◆ Task requirements
The records that follow need to be printed exactly. Leave out each image.

◆ Recorded information
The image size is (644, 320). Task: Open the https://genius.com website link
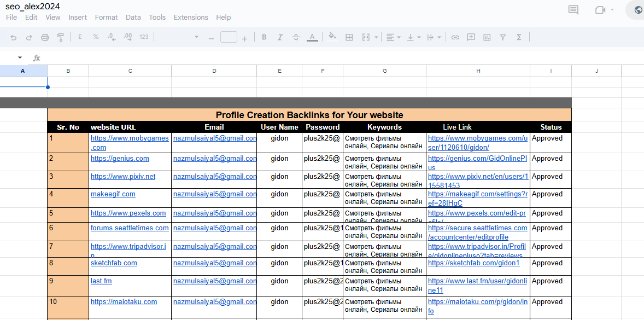[120, 159]
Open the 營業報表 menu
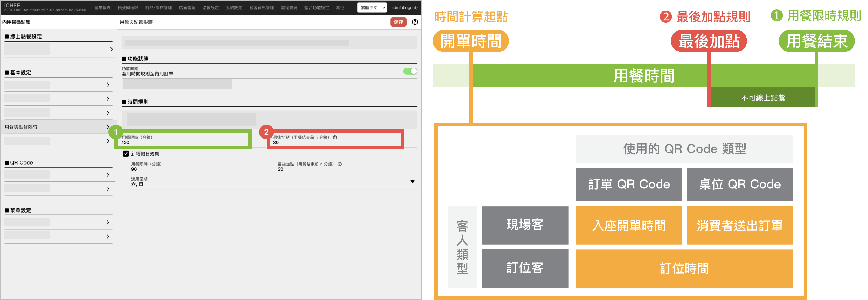This screenshot has height=300, width=868. (102, 7)
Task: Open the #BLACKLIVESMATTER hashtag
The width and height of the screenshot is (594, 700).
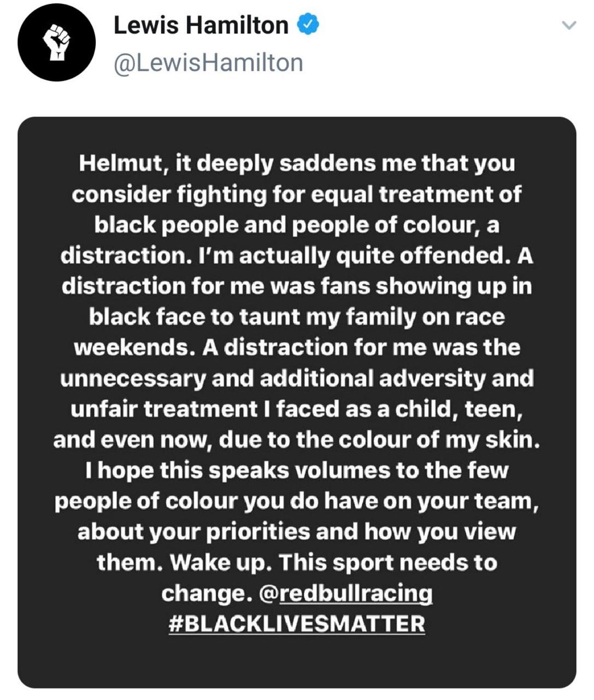Action: click(x=297, y=624)
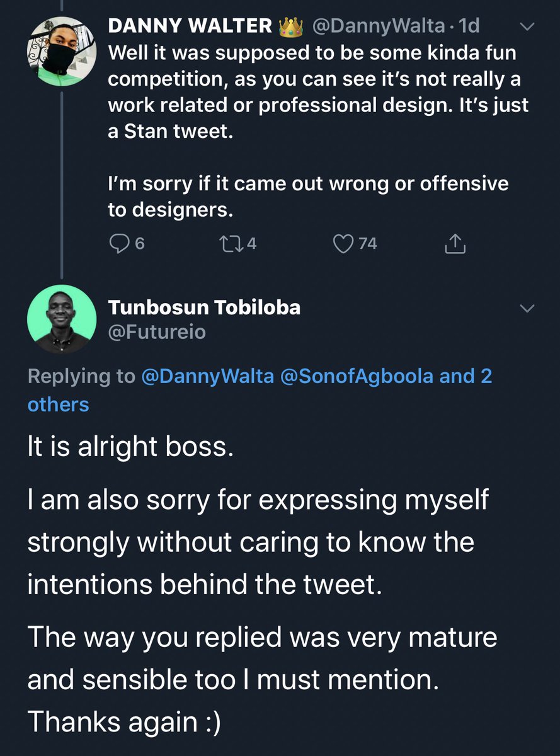Image resolution: width=560 pixels, height=756 pixels.
Task: Tap the 'I'm sorry if it came out wrong' paragraph
Action: [308, 197]
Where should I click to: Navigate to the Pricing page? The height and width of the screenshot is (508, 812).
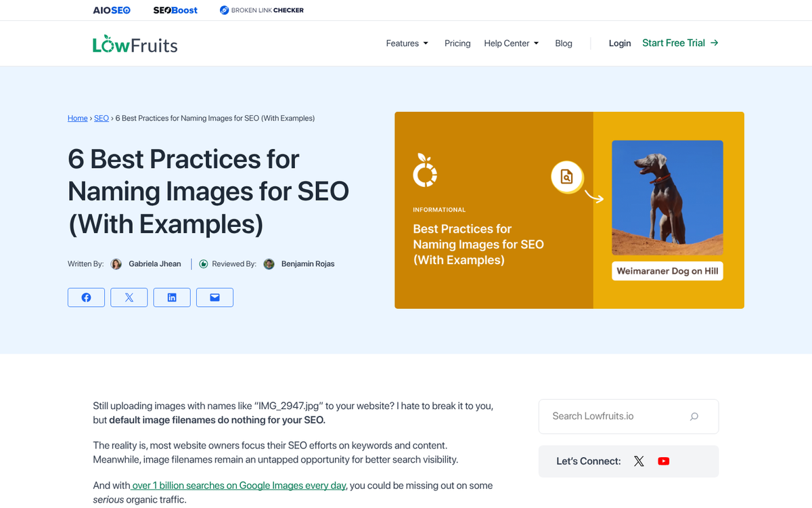click(457, 43)
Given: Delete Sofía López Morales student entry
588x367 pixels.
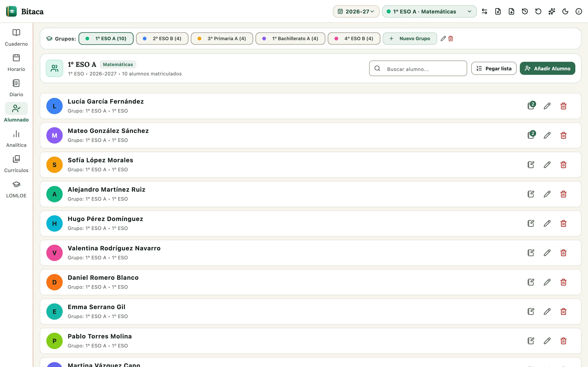Looking at the screenshot, I should 563,165.
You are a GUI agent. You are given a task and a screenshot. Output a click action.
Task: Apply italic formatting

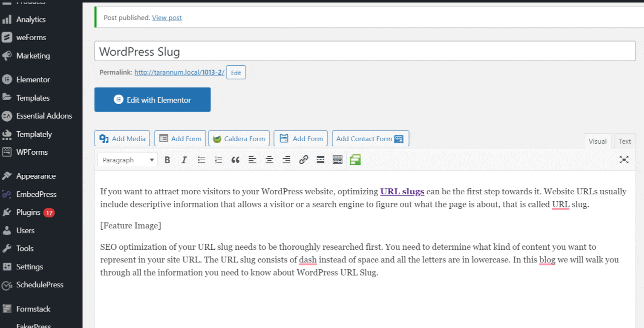pyautogui.click(x=184, y=159)
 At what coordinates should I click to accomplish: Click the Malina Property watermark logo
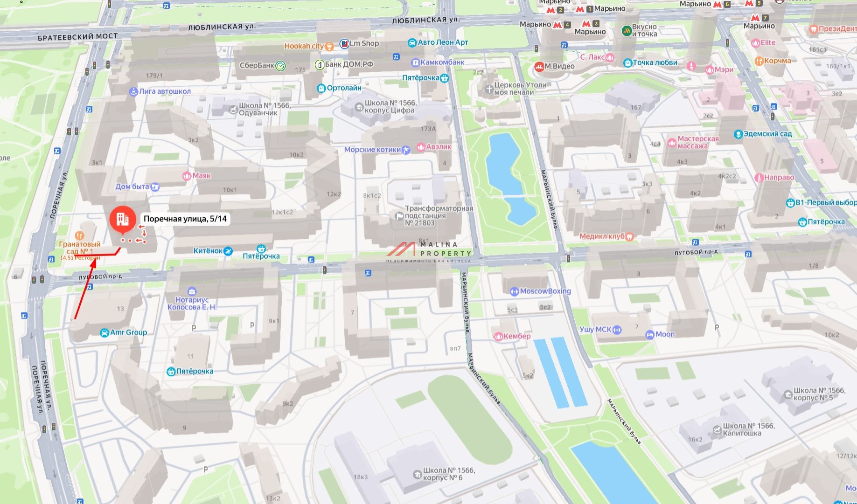click(x=428, y=252)
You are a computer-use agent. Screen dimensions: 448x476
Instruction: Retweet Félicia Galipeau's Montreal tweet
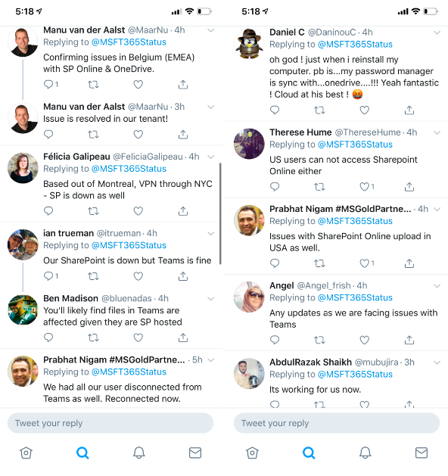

◆ Exercise output
The image size is (644, 320). Task: Open the https://genius.com website link
[120, 159]
Open the 營業報表 menu
This screenshot has height=300, width=868. (102, 7)
Task: Open the #BLACKLIVESMATTER hashtag
The width and height of the screenshot is (594, 700).
Action: click(x=297, y=624)
Image resolution: width=560 pixels, height=756 pixels.
Task: Tap the 'I'm sorry if it came out wrong' paragraph
Action: [308, 197]
Where should I click to: Navigate to the Pricing page? The height and width of the screenshot is (508, 812).
click(457, 43)
Given: Delete Sofía López Morales student entry
588x367 pixels.
Looking at the screenshot, I should 563,165.
You are a GUI agent. You are given a task and a screenshot. Output a click action.
Task: Apply italic formatting

pyautogui.click(x=184, y=159)
 At what coordinates should I click to accomplish: Click the Malina Property watermark logo
click(x=428, y=252)
You are a computer-use agent. Screen dimensions: 448x476
Instruction: Retweet Félicia Galipeau's Montreal tweet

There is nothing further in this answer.